### Exercise prompt
An exact transcription of each entry below is required, without any pictures.

Stored records:
● ● ● ● ●
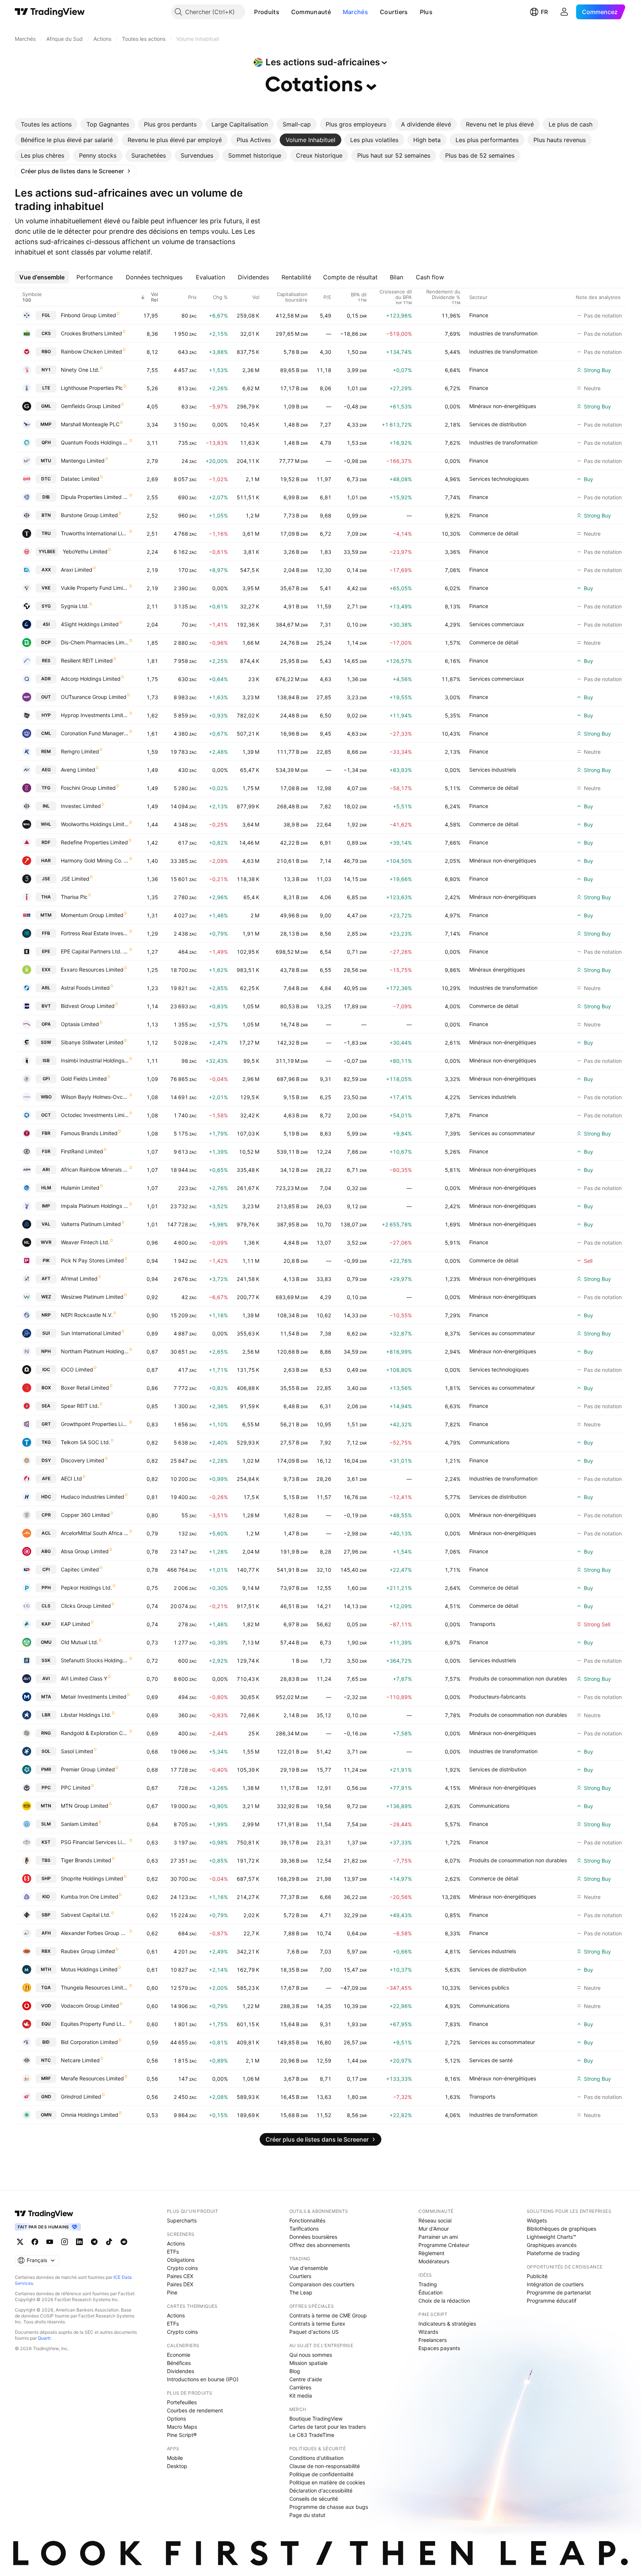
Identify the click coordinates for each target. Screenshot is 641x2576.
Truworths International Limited (95, 533)
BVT (46, 1006)
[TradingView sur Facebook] (35, 2242)
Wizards (428, 2332)
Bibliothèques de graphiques (561, 2228)
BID (46, 2042)
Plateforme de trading (553, 2253)
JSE (46, 878)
● ● ● ● ●
### Solution to the exercise
Identify the click coordinates for each target. Screenshot is 641x2576.
Truworths International Limited (95, 533)
BVT (46, 1006)
[TradingView sur Facebook] (35, 2242)
Wizards (428, 2332)
Bibliothèques de graphiques (561, 2228)
BID (46, 2042)
Plateforme de trading (553, 2253)
JSE (46, 878)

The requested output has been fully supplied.